AIM
Can you arrange the records from the line containing "Screen dimensions: 1024x735" through the line containing "I will coord(292,147)." as a two-column CSV with columns named record_text and answer, one row per record, putting each value in a single quoted field with line breaks turned into spaces?

DATA FOR PROCESSING
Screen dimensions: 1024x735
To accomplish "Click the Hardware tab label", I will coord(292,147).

---

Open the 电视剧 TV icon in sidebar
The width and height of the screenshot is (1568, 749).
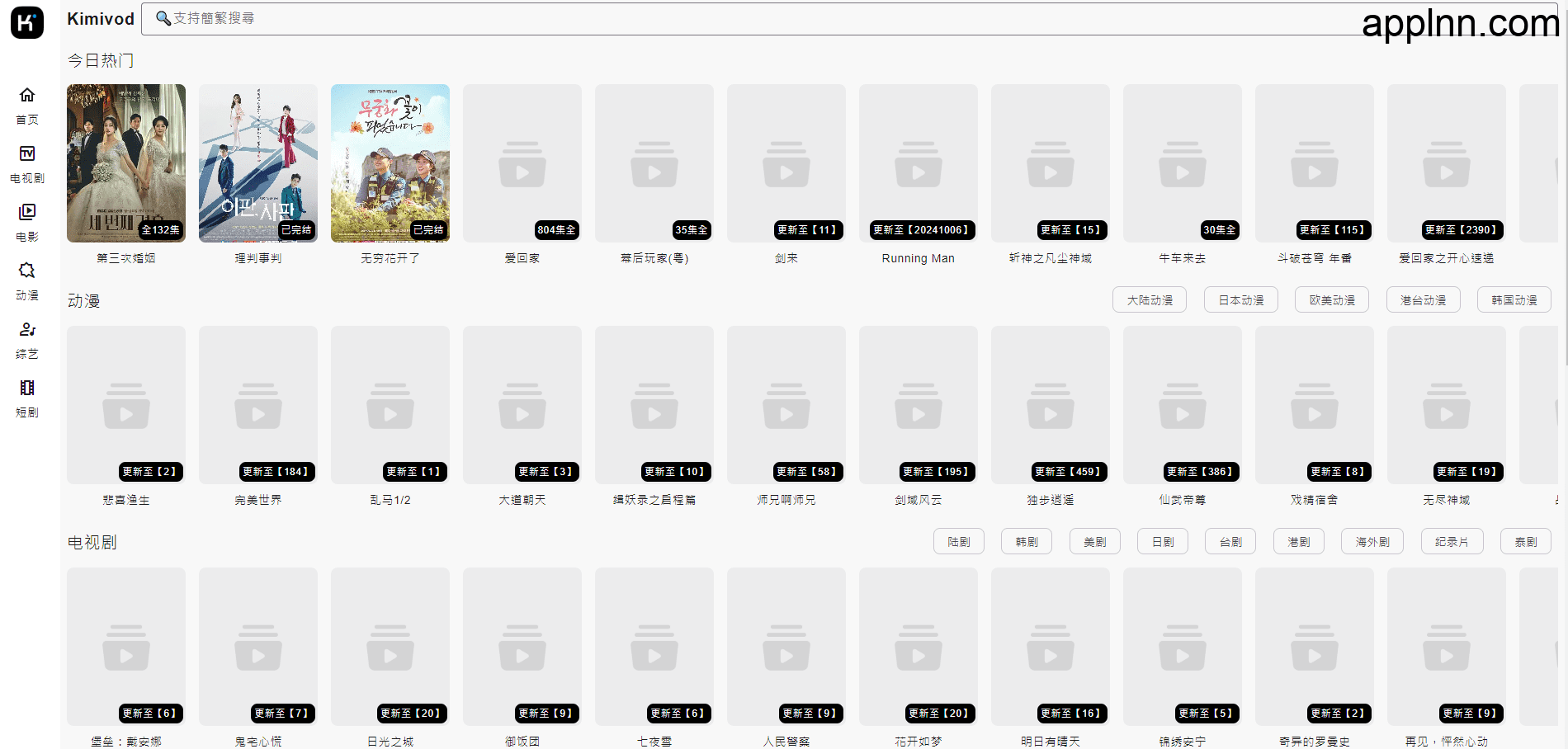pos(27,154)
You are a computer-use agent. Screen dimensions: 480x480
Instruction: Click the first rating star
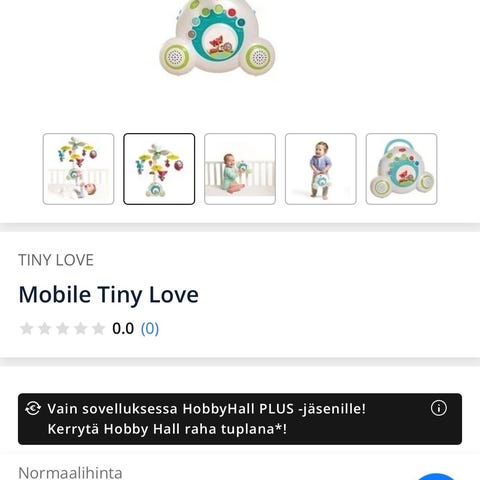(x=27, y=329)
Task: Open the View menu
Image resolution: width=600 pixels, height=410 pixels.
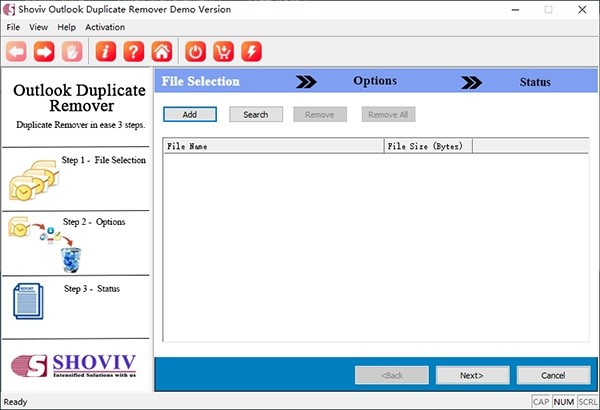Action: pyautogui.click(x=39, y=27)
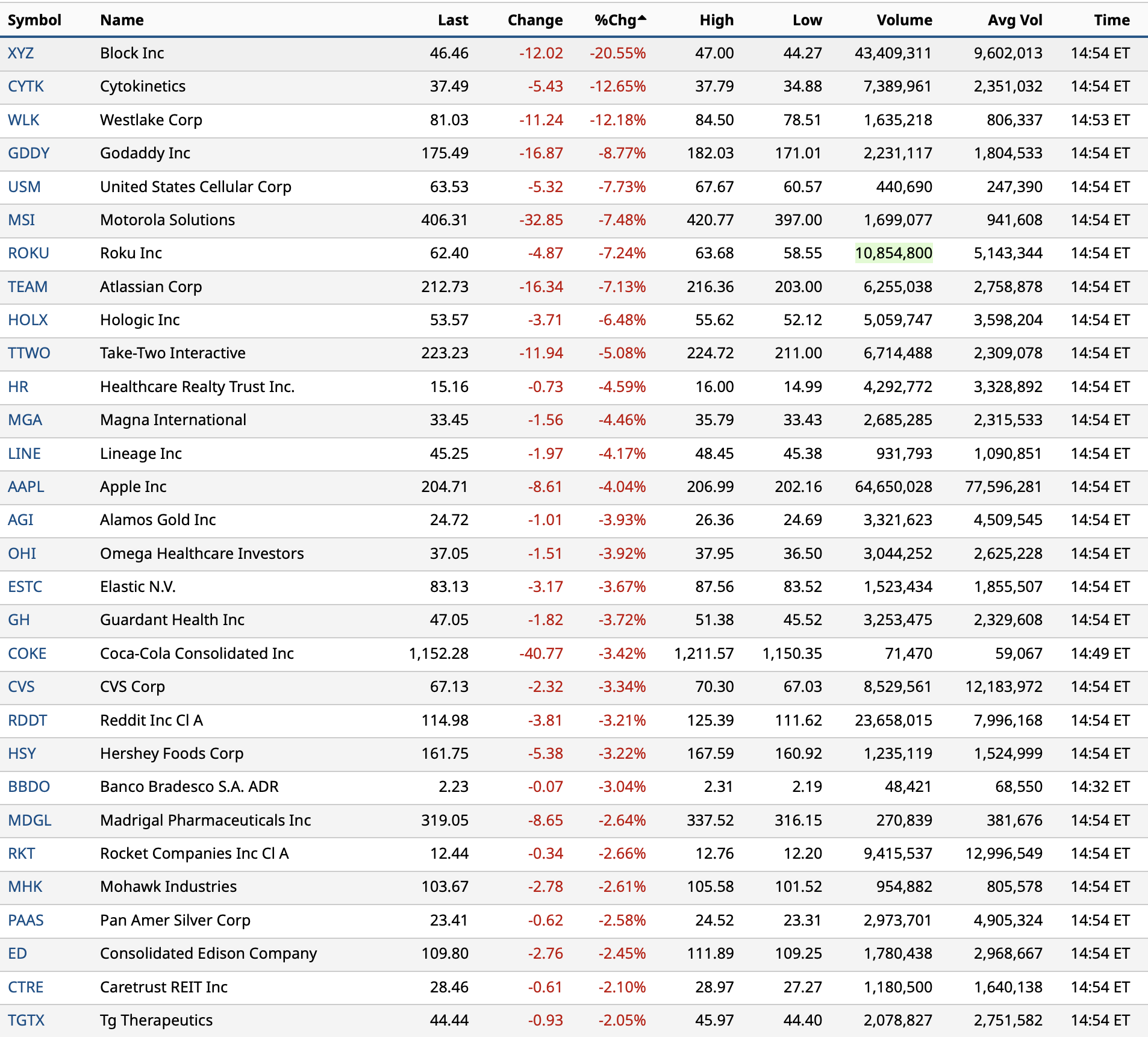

TASK OUTPUT
record_text,answer
"Screen dimensions: 1024x735 To accomplish ""Click the Hardware tab label"",","I will coord(292,147)."